PROBLEMS
- A) Answer these about the passage on snapshot replication, one line each:
(i) What does the in-region copy of the matched snapshot share with the matched snapshot in the non-target file system, and what differs between them?
(ii) In what case is the first snapshot in the source file system selected as the base snapshot?
(iii) According to the final paragraph, what do provenance IDs serve to identify?
- B) Extend the passage on snapshot replication past its final sentence.

* BEGIN TEXT BLOCK *

In yet another embodiment, the in-region copy of the matched snapshot in the target file system has the same first provenance identification but different resource identification from the matched snapshot in the non-target file system.
In yet another embodiment, the method further comprises selecting the first snapshot with the first provenance identification in the source file system as the base snapshot at least in response to no matched snapshot with the first provenance identification being found in the target region.
In yet another embodiment, the method further comprises performing a cross-region copying of the first snapshot with the first provenance identification from the source file system to the target file system before generating the deltas between the second snapshot and the base snapshot in the source file system.
In various embodiments, a system is provided that includes one or more data processors and a non-transitory computer readable medium containing instructions which, when executed on the one or more data processors, cause the one or more data processors to perform part or all of one or more methods disclosed herein.
In various embodiments, a computer-program product is provided that is tangibly embodied in a non-transitory machine-readable medium and that includes instructions configured to cause one or more data processors to perform part or all of one or more methods disclosed herein.
The techniques described above and below may be implemented in a number of ways and in a number of contexts. Several example implementations and contexts are provided with reference to the following figures, as described below in more detail. However, the following implementations and contexts are but a few of many.
In the following description, for the purposes of explanation, specific details are set forth in order to provide a thorough understanding of certain embodiments. However, it will be apparent that various embodiments may be practiced without these specific details. The figures and description are not intended to be restrictive.
Techniques are disclosed herein for file system services (FSS) that utilize a snapshot and data model to create, process, and replicate snapshots and their associated data to ensure efficient replication, recovery, and consistency between a source file system (FS) and a target FS. The efficiency for replication and recovery utilizes provenance IDs to efficiently identify a starting point (e.g., a base snapshot) for a cross-region (or x-region) replication process.

* END TEXT BLOCK *
* BEGIN GIVEN INFORMATION *

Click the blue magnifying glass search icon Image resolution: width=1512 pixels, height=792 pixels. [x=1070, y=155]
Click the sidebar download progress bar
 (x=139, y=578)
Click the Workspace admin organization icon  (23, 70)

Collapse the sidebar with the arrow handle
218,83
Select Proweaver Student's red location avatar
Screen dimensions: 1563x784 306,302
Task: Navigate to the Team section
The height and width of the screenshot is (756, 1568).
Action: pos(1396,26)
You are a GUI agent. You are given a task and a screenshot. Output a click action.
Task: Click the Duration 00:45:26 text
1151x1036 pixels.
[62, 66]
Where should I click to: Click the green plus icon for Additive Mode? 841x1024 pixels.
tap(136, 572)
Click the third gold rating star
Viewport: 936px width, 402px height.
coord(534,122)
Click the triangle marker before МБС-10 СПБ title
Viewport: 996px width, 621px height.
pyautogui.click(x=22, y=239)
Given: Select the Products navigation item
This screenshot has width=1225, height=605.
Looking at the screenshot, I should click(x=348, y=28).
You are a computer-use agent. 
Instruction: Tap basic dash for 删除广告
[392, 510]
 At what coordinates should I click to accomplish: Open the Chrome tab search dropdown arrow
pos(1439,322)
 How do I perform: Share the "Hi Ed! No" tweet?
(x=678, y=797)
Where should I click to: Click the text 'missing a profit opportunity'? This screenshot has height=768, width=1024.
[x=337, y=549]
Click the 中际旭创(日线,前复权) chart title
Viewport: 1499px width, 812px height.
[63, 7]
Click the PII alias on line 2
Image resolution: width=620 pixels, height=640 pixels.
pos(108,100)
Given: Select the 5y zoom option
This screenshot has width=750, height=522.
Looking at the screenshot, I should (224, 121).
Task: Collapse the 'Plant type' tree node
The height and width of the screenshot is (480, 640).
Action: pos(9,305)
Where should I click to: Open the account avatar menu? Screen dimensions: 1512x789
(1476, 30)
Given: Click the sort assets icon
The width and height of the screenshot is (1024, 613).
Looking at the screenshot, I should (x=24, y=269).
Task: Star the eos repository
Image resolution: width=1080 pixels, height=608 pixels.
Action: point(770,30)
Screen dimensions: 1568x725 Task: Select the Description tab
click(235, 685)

* END GIVEN INFORMATION *

THE REPLIES
- A)
(i) They share the same first provenance identification but have different resource identification.
(ii) At least in response to no matched snapshot with the first provenance identification being found in the target region.
(iii) A starting point, such as a base snapshot, for a cross-region replication process.

- B)
Provenance ID is a special identification that uniquely identifies a snapshot among regions, whether it's a system snapshot or a user snapshot. Before x-region replication starts, the source region and the target region may compare provenance IDs of the existing snapshots in their respective regions. Once two snapshots with the same provenance ID are found in both the source file system in the source region and the target file system in the target region; these two snapshots may be used as base snapshots without copying a full base snapshot from the source file system to the target file system. Only the deltas between a later snapshot and the base snapshot in the source file system need to be transferred over to the target file system during the x-region replication. Thus, the provenance ID techniques conserve valuable cloud resources while reducing network and IO traffic for performing the x-region replication.
In some embodiments, if the snapshot with the matched provenance ID is in a non-target file system in the target region, the non-target file system may perform an in-region cloning of the snapshot with the matched provenance ID to the target FS to create the base snapshot. Thereafter, the x-region replication can be performed between the source file system to the target file system. The in-region cloning conserves cloud resources as well because an in-region cloning does not involve extra encryption/decryption, data transfer through object storage, etc.
Provenance ID may also help efficient recovery during a replication failure by quickly identifying a common starting point between a source FS and a target FS in different regions without the need of a full base copy to resume the failed replication. Finally, the control plane communication between the source FS and the target FS for the snapshot and data model exchange snapshot metadata information during the replication process to help achieve the goals.
“Recovery time objective” (RTO), in certain embodiments, refers to the time duration users require for their replica to be available in a secondary (or target) region after a failure occurs in a primary (or source) region's availability domain (AD), whether the failure is planned or unplanned.
“Recovery point objective” (RPO), in certain embodiments, refers to a maximum acceptable tolerance in terms of time for data loss between the failure of a primary region (typically due to unplanned failure) and the availability of a secondary region.
A “replicator,” in certain embodiments, may refer to a component (e.g., a virtual machine (VM)) in a file system's data plane for either uploading deltas to a remote Object Store (i.e., an object storage service) if the component is located in a source region or downloading the deltas from the Object Storage for delta application if the component is located in a target region. Replicators may be formed as a fleet (i.e., multiple VMs or replicator threads) called replicator fleet to perform cross-region (or x-region) replication process (e.g., uploading deltas to target region) in parallel.
A “delta generator” (DG), in certain embodiments, may refer to a component in a file system's data plane for either extracting the deltas (i.e., the changes) between the key-values of two snapshots if the component is located in a source region or applying the deltas to the latest snapshot in a B-tree of the file system if the component is located in a target region. The delta generator in the source region may uses several threads (delta generator threads) to perform the extraction of deltas (or B-tree walk) in parallel. The delta generator in the target region may use several threads to apply the downloaded deltas to its latest snapshot in parallel.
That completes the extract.